This isn’t an exhaustive list of the financial products about which consumers may lodge complaints with federal regulatory authorities. Products and services not listed here may fall under the purview of other federal agencies. When consumers complain to the CFPB about matters the CFPB doesn’t handle directly, the bureau makes a good faith effort to refer them to the appropriate authorities.

CFPB Changes in 2017 and 2018

The Consumer Financial Protection Bureau is proof positive that elections have consequences.

The CFPB’s creation was authorized by the sweeping Dodd-Frank Wall Street Reform and Consumer Protection Act passed in 2010 by a Democratic Congress and signed by a Democratic president. During the Obama administration, the bureau was seen as a formidable consumer ally, reaching multimillion-dollar settlements with household names like Sprint and Verizon ($120 million), U.S. Bank ($48 million), and First National Bank of Omaha ($32 million). Though they railed against the CFPB as the poster child for unaccountable bureaucracy run amok, Congressional Republicans could do little to interfere with its work.

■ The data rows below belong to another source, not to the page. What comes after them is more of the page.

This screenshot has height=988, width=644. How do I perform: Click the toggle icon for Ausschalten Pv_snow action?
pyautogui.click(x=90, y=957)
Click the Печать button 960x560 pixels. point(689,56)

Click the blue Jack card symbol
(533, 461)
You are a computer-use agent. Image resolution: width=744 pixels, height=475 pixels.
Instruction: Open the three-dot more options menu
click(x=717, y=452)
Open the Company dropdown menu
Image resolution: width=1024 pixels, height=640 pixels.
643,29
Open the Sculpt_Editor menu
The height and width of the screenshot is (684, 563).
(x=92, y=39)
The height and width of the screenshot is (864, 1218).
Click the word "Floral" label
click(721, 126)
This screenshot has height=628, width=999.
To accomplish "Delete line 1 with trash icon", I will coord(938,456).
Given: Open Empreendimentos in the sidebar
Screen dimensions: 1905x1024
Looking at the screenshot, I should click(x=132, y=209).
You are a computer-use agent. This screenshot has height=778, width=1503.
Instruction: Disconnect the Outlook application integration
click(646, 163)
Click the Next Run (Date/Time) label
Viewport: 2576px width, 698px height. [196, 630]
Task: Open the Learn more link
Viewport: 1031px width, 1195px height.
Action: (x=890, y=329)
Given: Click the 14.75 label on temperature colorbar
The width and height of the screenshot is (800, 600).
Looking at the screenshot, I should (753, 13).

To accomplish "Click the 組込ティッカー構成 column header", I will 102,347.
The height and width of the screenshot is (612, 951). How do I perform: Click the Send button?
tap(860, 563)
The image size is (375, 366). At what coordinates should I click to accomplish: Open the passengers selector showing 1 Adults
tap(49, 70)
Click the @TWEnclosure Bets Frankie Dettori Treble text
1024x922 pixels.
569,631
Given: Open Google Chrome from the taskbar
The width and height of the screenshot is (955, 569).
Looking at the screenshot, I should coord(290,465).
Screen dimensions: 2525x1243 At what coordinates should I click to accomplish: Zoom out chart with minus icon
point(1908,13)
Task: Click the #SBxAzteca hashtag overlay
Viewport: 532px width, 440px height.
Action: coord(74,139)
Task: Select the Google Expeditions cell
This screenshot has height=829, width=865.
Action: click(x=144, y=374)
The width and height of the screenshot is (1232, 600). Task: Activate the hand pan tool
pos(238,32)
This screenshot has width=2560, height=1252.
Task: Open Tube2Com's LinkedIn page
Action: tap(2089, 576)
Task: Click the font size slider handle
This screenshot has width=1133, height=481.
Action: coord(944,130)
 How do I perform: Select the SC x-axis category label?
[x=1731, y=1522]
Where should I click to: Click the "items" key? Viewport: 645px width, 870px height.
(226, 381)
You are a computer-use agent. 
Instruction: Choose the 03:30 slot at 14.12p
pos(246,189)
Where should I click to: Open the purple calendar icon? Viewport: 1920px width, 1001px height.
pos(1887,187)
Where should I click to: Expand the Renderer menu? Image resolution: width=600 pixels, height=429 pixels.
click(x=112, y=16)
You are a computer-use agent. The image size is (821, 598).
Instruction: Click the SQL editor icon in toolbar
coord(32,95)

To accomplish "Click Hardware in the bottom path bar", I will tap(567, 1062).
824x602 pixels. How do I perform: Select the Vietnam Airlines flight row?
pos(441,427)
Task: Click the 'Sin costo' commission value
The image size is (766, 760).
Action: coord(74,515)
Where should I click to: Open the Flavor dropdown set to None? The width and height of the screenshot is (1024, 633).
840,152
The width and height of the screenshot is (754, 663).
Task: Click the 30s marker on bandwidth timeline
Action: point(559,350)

That changed with the Trump administration’s accession in 2017. That summer, a Republican-controlled Congress passed legislation repealing portions of the Dodd-Frank Act. In November, Obama-appointed CFPB director Richard Cordray resigned, paving the way for President Trump to appoint South Carolina Congressman Mick Mulvaney – an outspoken critic who believed the bureau to be unconstitutional – as acting director.

While Mulvaney didn’t entirely gut the bureau, he affected a dramatic internal restructuring and presided over a pronounced mellowing of its enforcement activities. According to Bloomberg Law, Mulvaney neutered the Office of Fair Lending and Equal Opportunity, an anti-discrimination watchdog. Per American Banker, the staffer Mulvaney appointed to check lender discrimination came under fire for racist blog posts; Mulvaney left in November 2018, but the staffer closed out the year on the bureau’s payroll.

It’s unclear precisely how Mulvaney’s tenure affected the CFPB’s consumer complaint process. Though appointed leadership is decidedly more business-friendly, the CFPB’s pre-Mulvaney regulatory framework largely remains in place, with the important exception of lender-friendly changes to its payday lending rule. Consumers exploring the CFPB’s complaint database may be dismayed to find that regular monthly complaint reporting ceased in late 2017, but the full complaint dataset remains searchable online.

In short, it’s still worth your time to submit a complaint to the CFPB. If they don’t resolve your complaint to your satisfaction, you have other options.

What to Do Before Filing Your Complaint

Outlining Drafting Complaint Letter

Before filing your CFPB complaint, take the following measures.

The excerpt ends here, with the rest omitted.